Besides putting new pressure on corporate balance sheets, Most Favored Nation drug pricing would inevitably alter what gets invented and where new medicines get launched. Innovation responds to expected returns, so when governments cap prices, the expected revenue takes a plunge, and investment holds onto its limited capital.
It’s not a mystery as to whether tighter price controls reduce the number of drug launches and lengthen delays. Patricia Danzon and Wharton School colleagues have documented how countries with suppressed price points and smaller markets experience worse outcomes on quality and quantity. Prices are artificially made lower, but to what end?
What makes American medicine so powerful and sought after is the wider realm of the possible. Recent modeling by University of Chicago researchers confirms yet again that broad U.S. price controls would reduce R&D investment and result in significantly fewer future approvals. The Congressional Budget Office reached the same conclusion.
Critics of economic reality will point to tragic deaths when patients can’t afford certain drugs, but they ignore the life and death “opportunity costs” of medical breakthroughs never being realized.
This matters because the United States remains the global engine of new therapies. The FDA cleared 50 novel drugs in 2024, including first-in-class treatments that went through long and costly development cycles. Patients benefit when the world’s leading launch market incentivizes investment, and suffer when politics corrupts pricing.
European data show long and uneven waits for reimbursement after approval, with many innovative medicines unavailable or restricted years after they’re authorized. Americans should consider this fact with great caution.
There is also a misdiagnosis of the problem happening. A significant share of what patients pay is driven by intermediaries that thrive on the spread between the list and net prices. The Federal Trade Commission’s 2024 interim report and a 2025 follow-up describe how dominant pharmacy benefit managers (PBMs) inflate costs, steer patients, and block lower-cost competitors from the market.
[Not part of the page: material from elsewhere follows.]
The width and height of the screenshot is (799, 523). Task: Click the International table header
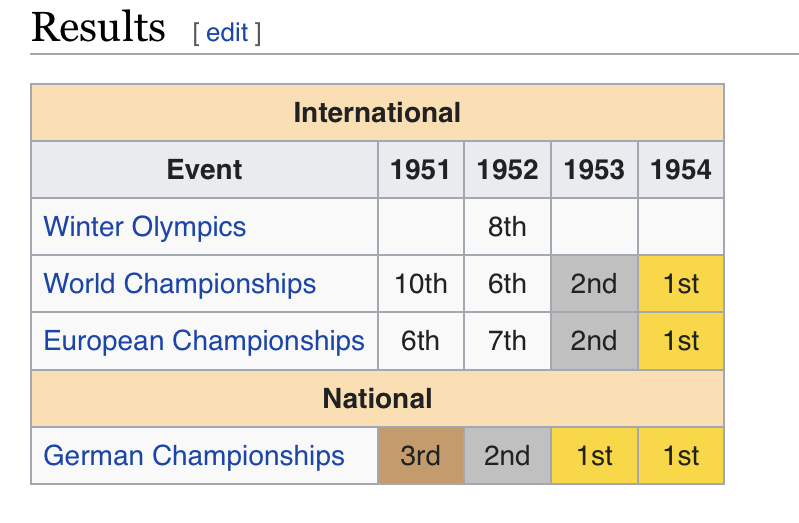(378, 113)
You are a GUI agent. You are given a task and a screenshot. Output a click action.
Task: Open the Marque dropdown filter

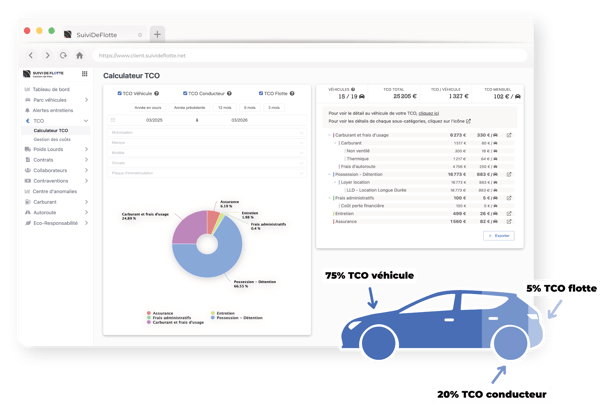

If policymakers want immediate relief at the counter, it’s an easier target with quicker payoff for patients.
After cracking down on PBMs, the U.S. could employ outcomes-based contracts to pay for value rather than volume on drugs. The CBO has outlined several of these options and their trade-offs without resorting to blunt force price caps that spook investors. A group of 18 senators has asked the Office of the U.S. Trade Representative to exercise pressure on America’s trade partners in order to have them pay their fair share for drugs and drug development. This is a better and more innovation-friendly way to bring drug prices down stateside than just racing to the bottom.
Even manufacturers are exploring ways to eliminate middlemen and deliver lower prices without compromising R&D. The prospect of direct-to-consumer sales for some medicines is one such idea that now gets openly discussed by major firms in response to MFN pressure. That is a debate well worth having on its own merits.
Policymakers tend to live in the realm of short-term thinking based on election cycles, but we need them to find a balance between the immediate pressures of sticker shock and incentivizing the next generation of therapies. MFN pricing accomplishes none of this. Congress should keep its distance on codifying these proposals into law.